Three Little Pigs Retrospective

The Three Little Pigs is a fun exercise to identify a team's weak, stable, and solid structures.

Best For

Identifying weak points

When to Use

At any point of reflection

The Three Little Pigs is a fun exercise that uses the metaphor of a wolf trying to blow down three pigs’ houses made of straw, wood, and brick - to get a team to classify a set of things into categories of weak, stable, and solid.

This exercise can be used as a sprint retrospective, but can also be used more broadly - for example, to review a team’s processes, product, or robustness of technical components.

The team classifies things into three categories:

  • Straw house - things that are unstable, weak, or might fall over at any point
  • Stick house - things that are stable and will last a while, but could fall down under pressure.
  • Brick house - a solid structure - things that are robust, or have been done very well.

Bonus - The Wolf

Most templates for this exercise just include the three pigs and their houses, but we included the Big Bag Wolf - you can’t ignore the threat of his powerful lungs!

The Wolf is an added concept that gets the team thinking about the future - for example, what risks do each of the components actually face, and how does that factor into the urgency of upgrading them.

The Wolf also helps the team discuss risks within context - if you end the exercise after only classifying the components into robustness, you might miss the ‘so what’ aspect to the exercise, which really should involve quantifying the business risk or gains of improving weaker components.

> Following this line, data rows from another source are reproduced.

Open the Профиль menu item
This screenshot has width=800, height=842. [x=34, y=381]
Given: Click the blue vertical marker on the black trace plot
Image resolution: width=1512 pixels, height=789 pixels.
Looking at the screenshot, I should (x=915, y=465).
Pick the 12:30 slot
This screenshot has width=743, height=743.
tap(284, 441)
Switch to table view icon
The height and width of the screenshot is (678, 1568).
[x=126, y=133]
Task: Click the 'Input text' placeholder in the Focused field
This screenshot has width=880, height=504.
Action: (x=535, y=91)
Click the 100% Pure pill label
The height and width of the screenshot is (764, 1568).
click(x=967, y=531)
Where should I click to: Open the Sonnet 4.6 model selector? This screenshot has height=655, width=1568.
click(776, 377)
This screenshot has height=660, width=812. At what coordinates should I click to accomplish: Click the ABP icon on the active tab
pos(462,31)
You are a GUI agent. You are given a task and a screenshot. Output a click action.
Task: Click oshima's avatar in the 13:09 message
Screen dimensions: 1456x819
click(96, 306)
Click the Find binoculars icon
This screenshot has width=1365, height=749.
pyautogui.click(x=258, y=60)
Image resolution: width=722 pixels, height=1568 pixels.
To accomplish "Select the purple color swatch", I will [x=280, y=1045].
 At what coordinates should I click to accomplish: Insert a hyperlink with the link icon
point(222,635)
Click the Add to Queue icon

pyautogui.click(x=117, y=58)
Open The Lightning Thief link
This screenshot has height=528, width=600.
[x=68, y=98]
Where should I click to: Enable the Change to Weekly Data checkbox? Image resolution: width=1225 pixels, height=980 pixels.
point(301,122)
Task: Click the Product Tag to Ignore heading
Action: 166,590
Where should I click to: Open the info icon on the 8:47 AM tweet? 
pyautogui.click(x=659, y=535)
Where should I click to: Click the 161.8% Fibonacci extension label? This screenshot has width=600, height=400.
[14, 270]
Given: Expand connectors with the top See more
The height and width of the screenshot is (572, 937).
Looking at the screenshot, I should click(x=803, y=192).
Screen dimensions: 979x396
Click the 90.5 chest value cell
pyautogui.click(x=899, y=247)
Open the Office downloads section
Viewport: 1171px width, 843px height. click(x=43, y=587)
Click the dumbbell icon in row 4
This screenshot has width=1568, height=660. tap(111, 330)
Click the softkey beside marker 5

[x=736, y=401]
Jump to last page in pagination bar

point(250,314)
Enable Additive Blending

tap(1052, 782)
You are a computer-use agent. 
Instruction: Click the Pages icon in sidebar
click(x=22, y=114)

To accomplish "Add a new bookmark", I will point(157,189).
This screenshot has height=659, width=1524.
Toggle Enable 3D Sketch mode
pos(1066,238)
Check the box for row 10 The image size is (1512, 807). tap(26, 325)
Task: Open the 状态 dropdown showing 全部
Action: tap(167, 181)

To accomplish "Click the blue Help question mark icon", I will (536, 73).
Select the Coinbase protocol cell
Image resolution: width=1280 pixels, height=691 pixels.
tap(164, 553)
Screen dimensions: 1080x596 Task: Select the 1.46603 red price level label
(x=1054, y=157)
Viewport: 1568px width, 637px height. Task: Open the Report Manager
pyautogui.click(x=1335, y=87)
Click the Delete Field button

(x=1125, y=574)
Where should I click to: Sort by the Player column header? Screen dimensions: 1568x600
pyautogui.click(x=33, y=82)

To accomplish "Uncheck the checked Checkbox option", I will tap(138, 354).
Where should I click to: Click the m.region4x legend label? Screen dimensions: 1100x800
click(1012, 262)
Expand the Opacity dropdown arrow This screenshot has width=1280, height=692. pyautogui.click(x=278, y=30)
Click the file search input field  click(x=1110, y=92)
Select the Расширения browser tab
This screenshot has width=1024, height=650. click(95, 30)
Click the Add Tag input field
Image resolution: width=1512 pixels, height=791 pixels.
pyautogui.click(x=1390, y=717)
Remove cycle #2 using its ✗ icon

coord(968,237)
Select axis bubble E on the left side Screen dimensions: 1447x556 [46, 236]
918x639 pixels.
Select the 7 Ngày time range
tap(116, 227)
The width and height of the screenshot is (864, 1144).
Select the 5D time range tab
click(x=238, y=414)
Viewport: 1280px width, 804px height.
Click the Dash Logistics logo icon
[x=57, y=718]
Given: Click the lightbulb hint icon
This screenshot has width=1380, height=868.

How to run The Three Little Pigs exercise

  1. Introduce the exercise and the topic to the team.
  2. Have the team add their sticky notes to the straw, stick and brick house sections. Use private writing mode if you don't want each person to read other's sticky notes while writing their own.
  3. Once time is up, everyone reveals their stickies. Discuss each section.
  4. Identify themes and patterns across the sticky notes. Use the topic and voting tool to prioritize.
  5. Brainstorm, discuss and prioritize the actions or experiments to take out of the exercise.